Aber anstatt eines wissenschaftlichen Artikels möchte ich hier teilweise auf ernsthafte, teilweise auf lustige oder ironische Weise von meinem “Projekt Unbeschwert” erzählen. Denn das ist es für mich: Ein Projekt, um in ein in vielerlei Hinsicht unbeschwerteres Leben (so erhoffe ich es mir zumindest) zu gehen. Sowohl im Hinblick auf das (hoffentlich) schrumpfende Gewicht, als auch im Hinblick auf mein gesamtes Leben. Ich erhoffe mir, dass mein Leben unbeschwerter wird und die aktuell vielfältigen Einschränkungen aufgrund des Gewichts weniger werden. Anstelle des Fetts wünsche ich mir in meinem Leben wieder mehr Platz für Freude, Zuversicht und Normalität- Unbeschwertheit eben. Sie sehen, es ist viel Konjunktiv und Hoffnung, eine Garantie für einen Erfolg dieser OP gibt es nicht.

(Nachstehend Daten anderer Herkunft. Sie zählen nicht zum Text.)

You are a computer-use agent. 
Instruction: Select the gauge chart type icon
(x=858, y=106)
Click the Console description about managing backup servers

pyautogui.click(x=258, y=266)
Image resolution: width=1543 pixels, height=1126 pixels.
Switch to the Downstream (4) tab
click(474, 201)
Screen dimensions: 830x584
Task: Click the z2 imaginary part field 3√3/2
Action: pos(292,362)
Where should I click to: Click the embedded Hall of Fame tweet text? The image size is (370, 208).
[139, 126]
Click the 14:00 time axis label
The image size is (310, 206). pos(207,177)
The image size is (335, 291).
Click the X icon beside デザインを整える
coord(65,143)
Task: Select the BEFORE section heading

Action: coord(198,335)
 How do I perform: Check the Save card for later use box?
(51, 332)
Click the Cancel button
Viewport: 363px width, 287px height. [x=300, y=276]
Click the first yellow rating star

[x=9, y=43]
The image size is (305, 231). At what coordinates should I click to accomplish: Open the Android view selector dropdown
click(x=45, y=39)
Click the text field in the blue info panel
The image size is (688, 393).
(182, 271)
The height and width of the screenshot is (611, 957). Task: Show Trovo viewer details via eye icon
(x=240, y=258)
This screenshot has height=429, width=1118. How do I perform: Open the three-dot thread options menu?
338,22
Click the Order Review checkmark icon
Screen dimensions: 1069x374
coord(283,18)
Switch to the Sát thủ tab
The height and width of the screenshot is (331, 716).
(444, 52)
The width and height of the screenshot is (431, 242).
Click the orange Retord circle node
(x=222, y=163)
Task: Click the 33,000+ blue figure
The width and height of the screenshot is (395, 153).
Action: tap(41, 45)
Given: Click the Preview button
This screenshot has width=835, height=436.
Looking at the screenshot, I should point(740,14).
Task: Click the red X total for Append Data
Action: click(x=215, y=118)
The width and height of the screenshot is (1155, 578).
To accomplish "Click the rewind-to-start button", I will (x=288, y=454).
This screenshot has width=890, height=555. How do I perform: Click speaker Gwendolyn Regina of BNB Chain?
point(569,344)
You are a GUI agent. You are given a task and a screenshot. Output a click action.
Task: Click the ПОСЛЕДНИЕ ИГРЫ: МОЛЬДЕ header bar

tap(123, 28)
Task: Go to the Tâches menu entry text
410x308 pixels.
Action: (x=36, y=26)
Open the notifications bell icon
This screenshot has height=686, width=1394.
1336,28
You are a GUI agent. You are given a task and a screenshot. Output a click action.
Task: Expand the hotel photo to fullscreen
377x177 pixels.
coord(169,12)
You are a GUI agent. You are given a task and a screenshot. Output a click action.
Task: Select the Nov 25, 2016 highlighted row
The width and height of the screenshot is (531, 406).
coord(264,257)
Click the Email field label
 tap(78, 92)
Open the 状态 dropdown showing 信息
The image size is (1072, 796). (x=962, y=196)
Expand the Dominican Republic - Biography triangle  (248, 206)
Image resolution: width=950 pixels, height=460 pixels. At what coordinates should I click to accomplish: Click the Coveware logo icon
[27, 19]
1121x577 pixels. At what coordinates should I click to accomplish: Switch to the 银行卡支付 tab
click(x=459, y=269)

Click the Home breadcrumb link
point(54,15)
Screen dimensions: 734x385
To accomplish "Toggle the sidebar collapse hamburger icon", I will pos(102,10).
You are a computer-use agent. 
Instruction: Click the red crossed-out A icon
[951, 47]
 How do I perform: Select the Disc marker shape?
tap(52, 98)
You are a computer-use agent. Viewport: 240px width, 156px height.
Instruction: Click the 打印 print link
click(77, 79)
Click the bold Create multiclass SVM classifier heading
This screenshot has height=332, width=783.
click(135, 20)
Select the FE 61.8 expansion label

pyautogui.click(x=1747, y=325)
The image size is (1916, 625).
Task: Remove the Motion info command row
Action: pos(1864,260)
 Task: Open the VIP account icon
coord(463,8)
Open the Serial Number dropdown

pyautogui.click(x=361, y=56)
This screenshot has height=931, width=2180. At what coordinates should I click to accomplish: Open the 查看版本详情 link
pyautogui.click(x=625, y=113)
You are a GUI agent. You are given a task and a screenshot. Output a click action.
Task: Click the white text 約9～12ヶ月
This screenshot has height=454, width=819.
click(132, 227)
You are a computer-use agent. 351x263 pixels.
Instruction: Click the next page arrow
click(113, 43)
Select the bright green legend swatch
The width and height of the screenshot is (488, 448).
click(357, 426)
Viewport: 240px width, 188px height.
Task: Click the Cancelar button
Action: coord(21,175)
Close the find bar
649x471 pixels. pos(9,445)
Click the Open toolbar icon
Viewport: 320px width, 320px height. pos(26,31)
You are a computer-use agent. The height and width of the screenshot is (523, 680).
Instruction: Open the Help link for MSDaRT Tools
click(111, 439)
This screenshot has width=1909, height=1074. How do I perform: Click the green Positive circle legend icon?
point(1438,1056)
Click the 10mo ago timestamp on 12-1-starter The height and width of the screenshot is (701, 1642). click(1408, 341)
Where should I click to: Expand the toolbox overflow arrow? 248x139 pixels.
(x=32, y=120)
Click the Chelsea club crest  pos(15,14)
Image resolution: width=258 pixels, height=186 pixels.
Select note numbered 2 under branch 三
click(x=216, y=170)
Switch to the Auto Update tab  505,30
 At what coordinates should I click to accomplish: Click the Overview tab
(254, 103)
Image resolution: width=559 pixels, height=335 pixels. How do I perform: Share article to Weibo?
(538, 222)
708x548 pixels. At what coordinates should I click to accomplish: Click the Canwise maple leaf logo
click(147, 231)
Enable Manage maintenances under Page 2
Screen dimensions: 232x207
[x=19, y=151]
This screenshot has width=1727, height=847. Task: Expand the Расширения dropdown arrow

Ich werde sicherlich nicht alles richtig machen und meine Lebensweise nach der OP wird wohl nicht immer so sein, wie es vielleicht von ErnährungsberaterInnen und ÄrztInnen empfohlen wird. Aber wer ist schon perfekt?? Ich gebe jedoch mein Bestes, um zumindest zum größten Teil mein Leben so zu gestalten, wie man es nach einem solchen Eingriff tun sollte (wobei es da auch wieder verschiedene Meinungen und Herangehensweisen gibt, wie eigentlich überall). Diesen “Guidelines” füge ich noch Individualität hinzu und würze es mit Lebensfreude und Experimentierfreudigkeit. So entsteht hoffentlich ein tolles, gesundes und wohlschmeckendes Gericht, welches mich stärkt und begleitet bei meinem “Projekt Unbeschwert” (und auch darüber hinaus!)

Lassen Sie sich überraschen und freuen Sie sich auf zwölf Episoden meiner Reise in ein unbeschwerteres Leben!